• [TEXT BLOCK]
Detailed Action
Notice of Pre-AIA or AIA Status
The present application, filed on or after March 16, 2013, is being examined under the first inventor to file provisions of the AIA .
Claims 1-9 are pending for examination. Claim 1 is independent.
Response to Restriction
Applicant had elected Group 1 including claims 1-9.
Specification
The disclosure is objected to because of the following informalities: Para 0047 of the specification states "LIF neuron model" without defining what "LIF" stands for.
Appropriate correction is required.
Claim Rejections - 35 USC § 101
35 U.S.C. 101 reads as follows:
Whoever invents or discovers any new and useful process, machine, manufacture, or composition of matter, or any new and useful improvement thereof, may obtain a patent therefor, subject to the conditions and requirements of this title.
Claims 1-9 rejected under 35 U.S.C. 101 because the claimed invention is directed to an abstract idea without significantly more.
Step 1
According to the first part of the analysis, in the instant case the claims fall within one of the four statutory categories (i.e., process, machine, manufacture, or composition of matter).

• [STATED PROBLEM 1] List the four statutory categories named in the office action.
The office action above and the rows that come next are unrelated to each other.

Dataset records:

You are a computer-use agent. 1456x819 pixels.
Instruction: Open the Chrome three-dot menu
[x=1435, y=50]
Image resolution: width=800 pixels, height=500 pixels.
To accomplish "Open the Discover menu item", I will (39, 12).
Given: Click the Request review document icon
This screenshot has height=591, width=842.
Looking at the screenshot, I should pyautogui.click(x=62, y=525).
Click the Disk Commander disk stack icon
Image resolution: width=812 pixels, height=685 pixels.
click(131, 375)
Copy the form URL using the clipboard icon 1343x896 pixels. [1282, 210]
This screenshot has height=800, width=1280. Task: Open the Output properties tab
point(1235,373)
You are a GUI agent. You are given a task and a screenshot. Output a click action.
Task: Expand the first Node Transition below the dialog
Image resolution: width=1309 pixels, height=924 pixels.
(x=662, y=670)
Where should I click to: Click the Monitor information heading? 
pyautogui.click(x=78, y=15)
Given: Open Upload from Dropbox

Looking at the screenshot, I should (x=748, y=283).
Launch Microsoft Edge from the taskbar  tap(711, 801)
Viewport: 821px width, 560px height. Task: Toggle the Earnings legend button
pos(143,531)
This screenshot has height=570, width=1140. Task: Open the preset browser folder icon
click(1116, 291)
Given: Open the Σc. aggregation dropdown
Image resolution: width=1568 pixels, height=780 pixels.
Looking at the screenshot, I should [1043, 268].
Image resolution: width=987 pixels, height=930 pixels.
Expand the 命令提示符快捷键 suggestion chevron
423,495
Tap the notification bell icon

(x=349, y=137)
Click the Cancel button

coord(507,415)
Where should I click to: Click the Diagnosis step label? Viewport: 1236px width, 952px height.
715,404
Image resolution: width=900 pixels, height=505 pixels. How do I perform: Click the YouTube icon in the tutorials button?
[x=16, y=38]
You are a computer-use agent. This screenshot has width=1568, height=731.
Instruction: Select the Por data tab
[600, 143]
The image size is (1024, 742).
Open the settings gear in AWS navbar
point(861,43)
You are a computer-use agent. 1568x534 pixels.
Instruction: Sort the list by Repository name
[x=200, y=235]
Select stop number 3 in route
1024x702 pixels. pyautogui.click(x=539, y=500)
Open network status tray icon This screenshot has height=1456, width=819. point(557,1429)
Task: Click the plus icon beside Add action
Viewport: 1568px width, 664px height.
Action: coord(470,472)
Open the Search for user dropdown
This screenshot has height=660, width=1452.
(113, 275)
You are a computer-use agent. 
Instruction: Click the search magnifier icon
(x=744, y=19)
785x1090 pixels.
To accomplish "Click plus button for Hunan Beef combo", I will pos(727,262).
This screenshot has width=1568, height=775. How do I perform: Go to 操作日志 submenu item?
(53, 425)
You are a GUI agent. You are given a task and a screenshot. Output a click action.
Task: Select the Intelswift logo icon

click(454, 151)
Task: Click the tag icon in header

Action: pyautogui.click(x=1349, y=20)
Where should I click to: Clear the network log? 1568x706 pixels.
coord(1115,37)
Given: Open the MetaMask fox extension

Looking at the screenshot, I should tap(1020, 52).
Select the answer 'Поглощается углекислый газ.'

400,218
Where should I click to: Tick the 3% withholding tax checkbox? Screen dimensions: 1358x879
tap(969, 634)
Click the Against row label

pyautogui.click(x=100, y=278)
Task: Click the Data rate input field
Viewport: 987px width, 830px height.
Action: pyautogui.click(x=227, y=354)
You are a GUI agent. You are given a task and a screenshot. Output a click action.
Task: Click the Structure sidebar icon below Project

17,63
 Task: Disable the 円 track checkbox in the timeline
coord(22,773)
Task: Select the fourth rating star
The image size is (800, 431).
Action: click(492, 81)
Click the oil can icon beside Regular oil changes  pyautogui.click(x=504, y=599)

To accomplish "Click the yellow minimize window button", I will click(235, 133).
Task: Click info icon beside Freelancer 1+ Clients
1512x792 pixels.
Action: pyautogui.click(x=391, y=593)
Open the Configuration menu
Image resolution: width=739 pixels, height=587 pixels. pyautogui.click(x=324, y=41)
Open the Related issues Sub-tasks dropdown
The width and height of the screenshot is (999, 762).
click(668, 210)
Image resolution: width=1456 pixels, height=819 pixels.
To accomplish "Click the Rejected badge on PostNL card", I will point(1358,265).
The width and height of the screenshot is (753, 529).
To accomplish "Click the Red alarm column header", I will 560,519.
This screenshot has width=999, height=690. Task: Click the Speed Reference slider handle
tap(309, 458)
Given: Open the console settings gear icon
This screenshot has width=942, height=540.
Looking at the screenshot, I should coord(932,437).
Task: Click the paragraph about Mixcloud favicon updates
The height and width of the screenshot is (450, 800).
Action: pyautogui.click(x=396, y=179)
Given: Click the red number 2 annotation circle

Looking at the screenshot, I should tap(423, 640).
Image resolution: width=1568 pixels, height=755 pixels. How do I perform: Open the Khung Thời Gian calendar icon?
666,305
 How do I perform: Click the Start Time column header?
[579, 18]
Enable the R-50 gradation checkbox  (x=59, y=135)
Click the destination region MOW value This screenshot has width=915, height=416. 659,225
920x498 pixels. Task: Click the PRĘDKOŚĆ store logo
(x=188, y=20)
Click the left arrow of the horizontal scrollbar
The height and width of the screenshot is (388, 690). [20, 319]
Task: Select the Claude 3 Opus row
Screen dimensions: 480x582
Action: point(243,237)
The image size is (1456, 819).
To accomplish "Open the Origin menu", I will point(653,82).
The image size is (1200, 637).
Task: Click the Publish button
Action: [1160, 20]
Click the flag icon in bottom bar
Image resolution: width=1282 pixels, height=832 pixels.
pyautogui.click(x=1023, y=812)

• [STATED PROBLEM 2] Update the dataset rows starting at the line that contains "Select the answer" and ending at the line that contains "Enable the R-50", changing "checkbox" to "check box" and leaving everything else as it is. Give only those lines.

• [EXERCISE RESPONSE 1] process, machine, manufacture, composition of matter

• [EXERCISE RESPONSE 2]
Select the answer 'Поглощается углекислый газ.'

400,218
Where should I click to: Tick the 3% withholding tax check box? Screen dimensions: 1358x879
tap(969, 634)
Click the Against row label

pyautogui.click(x=100, y=278)
Task: Click the Data rate input field
Viewport: 987px width, 830px height.
Action: pyautogui.click(x=227, y=354)
You are a GUI agent. You are given a task and a screenshot. Output a click action.
Task: Click the Structure sidebar icon below Project

17,63
 Task: Disable the 円 track check box in the timeline
coord(22,773)
Task: Select the fourth rating star
The image size is (800, 431).
Action: click(492, 81)
Click the oil can icon beside Regular oil changes  pyautogui.click(x=504, y=599)

To accomplish "Click the yellow minimize window button", I will click(235, 133).
Task: Click info icon beside Freelancer 1+ Clients
1512x792 pixels.
Action: pyautogui.click(x=391, y=593)
Open the Configuration menu
Image resolution: width=739 pixels, height=587 pixels. pyautogui.click(x=324, y=41)
Open the Related issues Sub-tasks dropdown
The width and height of the screenshot is (999, 762).
click(668, 210)
Image resolution: width=1456 pixels, height=819 pixels.
To accomplish "Click the Rejected badge on PostNL card", I will point(1358,265).
The width and height of the screenshot is (753, 529).
To accomplish "Click the Red alarm column header", I will 560,519.
This screenshot has width=999, height=690. Task: Click the Speed Reference slider handle
tap(309, 458)
Given: Open the console settings gear icon
This screenshot has width=942, height=540.
Looking at the screenshot, I should coord(932,437).
Task: Click the paragraph about Mixcloud favicon updates
The height and width of the screenshot is (450, 800).
Action: pyautogui.click(x=396, y=179)
Given: Click the red number 2 annotation circle

Looking at the screenshot, I should tap(423, 640).
Image resolution: width=1568 pixels, height=755 pixels. How do I perform: Open the Khung Thời Gian calendar icon?
666,305
 How do I perform: Click the Start Time column header?
[579, 18]
Enable the R-50 gradation check box  (x=59, y=135)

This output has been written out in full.